Jakob Lorentzen (born 1968) is a Danish organ soloist and chamber musician. He is organist and choir master of the Holmen Church (The Royal Naval Church in Copenhagen) and Master of the music at Christiansborg Palace Chapel, both principal churches in the Copenhagen city.

Jakob Lorentzen graduated as a 14 year old in 1982 with the preliminary organist exam from the Seminary of Zahle in Copenhagen, where he was a pupil of Carl Riess and hereby became the youngest graduate organist in Denmark. He received his undergraduate diploma at the Royal Danish Academy of Music.

In 1992, he moved to Paris, where he became organist at the Danish Church and he studied piano (Christine Paraschos), improvisation (Pierre Cogen) and organ (Susan Landale) in the soloist class at the music conservatory. At the final exam in 1995 he was unanimously awarded the 1st prize of virtuosity by the jury ("Prix de Virtuosité à l'Unanimité + Félicitations"). He has since performed vigorously as a soloist at home and abroad, on radio and television, participated as soloist in international festivals, participated in several recordings of CD's and movies, as well as he has published a huge series of works for Danish publishers.

In 1995, Jakob Lorentzen founded his own choir, Graabrödre Chamber Choir, which has obtained several winning prizes at international competitions. Furthermore, he is regularly the choir instructor of the vocal ensemble Ars Nova Copenhagen and the Mogens Dahl Chamber Choir.

Jakob Lorentzen cooperates with many prominent artists, for example cellist Andreas Brantelid, soprano Ditte Andersen, flutists Janne Thomsen and trombone professor Jesper Juul.

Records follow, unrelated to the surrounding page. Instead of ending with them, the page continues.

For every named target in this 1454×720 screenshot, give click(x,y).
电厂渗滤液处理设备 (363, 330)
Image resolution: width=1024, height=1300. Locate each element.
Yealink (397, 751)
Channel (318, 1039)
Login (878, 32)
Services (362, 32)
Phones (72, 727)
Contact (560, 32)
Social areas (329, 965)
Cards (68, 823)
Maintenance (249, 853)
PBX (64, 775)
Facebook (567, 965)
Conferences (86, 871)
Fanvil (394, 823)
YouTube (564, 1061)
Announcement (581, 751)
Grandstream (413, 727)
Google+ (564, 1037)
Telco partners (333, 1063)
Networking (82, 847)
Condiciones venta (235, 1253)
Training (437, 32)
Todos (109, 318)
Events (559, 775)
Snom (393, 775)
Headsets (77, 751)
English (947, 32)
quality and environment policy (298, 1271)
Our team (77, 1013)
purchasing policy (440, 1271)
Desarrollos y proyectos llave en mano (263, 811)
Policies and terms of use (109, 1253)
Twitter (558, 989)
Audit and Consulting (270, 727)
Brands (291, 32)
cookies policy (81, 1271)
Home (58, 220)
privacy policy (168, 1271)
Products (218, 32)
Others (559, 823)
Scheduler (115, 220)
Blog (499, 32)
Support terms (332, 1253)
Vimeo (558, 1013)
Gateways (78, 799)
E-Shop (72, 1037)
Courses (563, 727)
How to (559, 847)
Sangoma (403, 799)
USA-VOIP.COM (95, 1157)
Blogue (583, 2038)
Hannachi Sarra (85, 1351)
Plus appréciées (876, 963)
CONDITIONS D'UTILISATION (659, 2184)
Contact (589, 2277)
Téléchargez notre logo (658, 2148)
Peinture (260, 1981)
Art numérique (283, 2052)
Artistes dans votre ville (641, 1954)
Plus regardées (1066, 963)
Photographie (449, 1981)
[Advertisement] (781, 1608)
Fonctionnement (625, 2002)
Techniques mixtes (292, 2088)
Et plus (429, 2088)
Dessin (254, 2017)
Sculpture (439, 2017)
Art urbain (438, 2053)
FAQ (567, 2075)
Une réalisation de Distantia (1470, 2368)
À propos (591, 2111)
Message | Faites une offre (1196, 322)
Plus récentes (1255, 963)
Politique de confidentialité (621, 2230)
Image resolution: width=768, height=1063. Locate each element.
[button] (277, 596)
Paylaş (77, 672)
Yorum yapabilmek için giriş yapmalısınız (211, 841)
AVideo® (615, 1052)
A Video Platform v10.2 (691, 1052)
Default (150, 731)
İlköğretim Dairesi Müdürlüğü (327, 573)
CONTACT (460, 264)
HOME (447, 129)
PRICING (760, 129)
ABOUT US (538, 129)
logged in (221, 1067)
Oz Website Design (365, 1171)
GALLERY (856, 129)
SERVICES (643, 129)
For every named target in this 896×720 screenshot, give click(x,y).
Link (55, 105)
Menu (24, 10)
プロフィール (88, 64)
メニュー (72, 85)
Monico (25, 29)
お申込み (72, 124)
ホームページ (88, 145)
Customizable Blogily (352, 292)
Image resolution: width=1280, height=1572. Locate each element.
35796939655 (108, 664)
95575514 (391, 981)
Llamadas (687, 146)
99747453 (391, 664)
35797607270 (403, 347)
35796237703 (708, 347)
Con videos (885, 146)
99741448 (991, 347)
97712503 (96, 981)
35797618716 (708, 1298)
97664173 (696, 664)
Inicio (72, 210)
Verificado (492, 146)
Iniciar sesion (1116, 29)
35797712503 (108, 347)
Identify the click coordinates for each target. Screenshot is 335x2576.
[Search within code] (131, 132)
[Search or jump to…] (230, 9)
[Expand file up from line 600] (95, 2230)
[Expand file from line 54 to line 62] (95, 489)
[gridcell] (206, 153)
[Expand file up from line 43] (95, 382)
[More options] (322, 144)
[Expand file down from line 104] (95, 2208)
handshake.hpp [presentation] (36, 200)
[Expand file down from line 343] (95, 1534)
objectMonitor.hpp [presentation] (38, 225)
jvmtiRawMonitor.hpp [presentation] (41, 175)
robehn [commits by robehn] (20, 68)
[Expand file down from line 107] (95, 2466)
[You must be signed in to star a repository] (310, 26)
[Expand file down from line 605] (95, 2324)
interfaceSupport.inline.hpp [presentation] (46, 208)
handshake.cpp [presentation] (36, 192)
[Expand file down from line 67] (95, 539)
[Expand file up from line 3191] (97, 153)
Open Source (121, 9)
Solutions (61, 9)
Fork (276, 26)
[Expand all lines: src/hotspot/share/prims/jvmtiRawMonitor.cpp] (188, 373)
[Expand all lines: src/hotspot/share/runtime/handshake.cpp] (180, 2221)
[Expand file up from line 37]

Since 2010, Jakob Lorentzen also has formed a Duo with his wife, the soprano Monica Stevns.

Jakob Lorentzen is in particular known for his skills as live organ improviser (silent movies), and he is teaching organ improvisation at the Academy of Music in Aarhus.

In 2006, Jakob Lorentzen played in Christiansborg Palace Chapel for the christening of Prince Christian.

Among the numerous prizes he has been awarded is the Schröders Music Award, the Frobenius Music Award, the Queen Ingrid's Commemoration Medal and the Prince Henrik of Denmark Commemoration Medal.